I would argue that my American Express Business Platinum feature a loss leader of 5% cash back on gasoline.   I got the card last summer when gas was $4.00 a gallon, and I used it almost exclusively for gas purchases.   Amex seems to have caught on, and will be reducing the cash back on gas to 3%.

When Schwab Bank introduced their reward card with an industry leading 2% cash back on all purchases, it seemed there had to be a catch.   They do require that you have a brokerage account with Schwab, even though opening such an account is free.   It seems like they will win with this card, even if they never make a penny off of it directly.  Their strategy may very well be to offer a fantastic reward card as a loss leader, go entice people to get a brokerage account.    Their reward card may as well be just free advertising for their brokerage services.

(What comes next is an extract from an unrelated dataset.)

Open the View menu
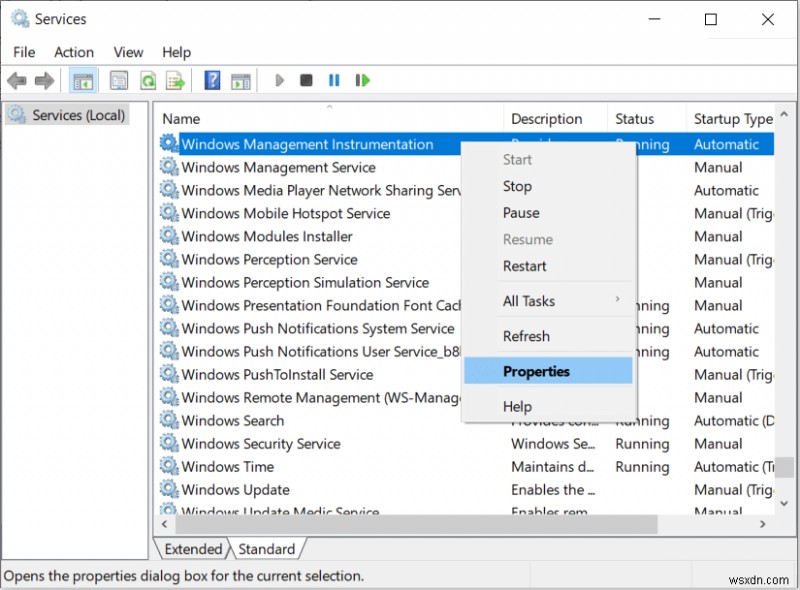[x=128, y=52]
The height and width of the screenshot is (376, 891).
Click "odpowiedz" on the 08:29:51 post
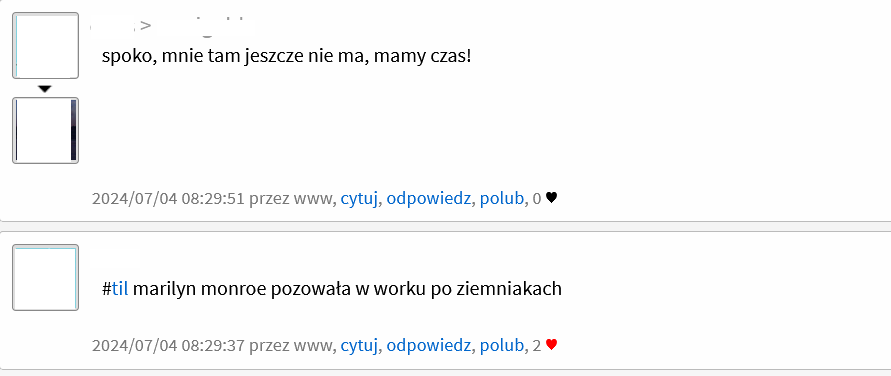pyautogui.click(x=428, y=199)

Want A Reward Card?  Then Open An Account With Us

Here is an article I came across about a person who got rejected for a Wells Fargo Credit Card, in part, because she did not have a checking account with them.    There were other reasons, but the bank seemed to give at least some preference to customers with who they already had a banking relationship.   Extrapolate this a bit further, and you can see where this is going.   Perhaps you want the new SuperDuper reward card from SuperBank.    In order to get it, you must have a checking account with direct deposit with your local SuperBank branch.   Maybe your insurance company will have an affiliated credit card, or perhaps your cable company.   It really doesn’t matter if the credit card makes a profit, as long as they get you to sign up for other profitable goods and services.

Banks Will Get Creative

I am not a banking industry insider, just a humble consumer affairs blogger, yet I came up with these ideas in a few minutes of my spare time.    I imagine the people who brought us double cycle billing, and payment due dates on national holidays will be at least as creative as I have been.   The good news is that these loss leaders are value added incentives, rather than punitive tricks and traps.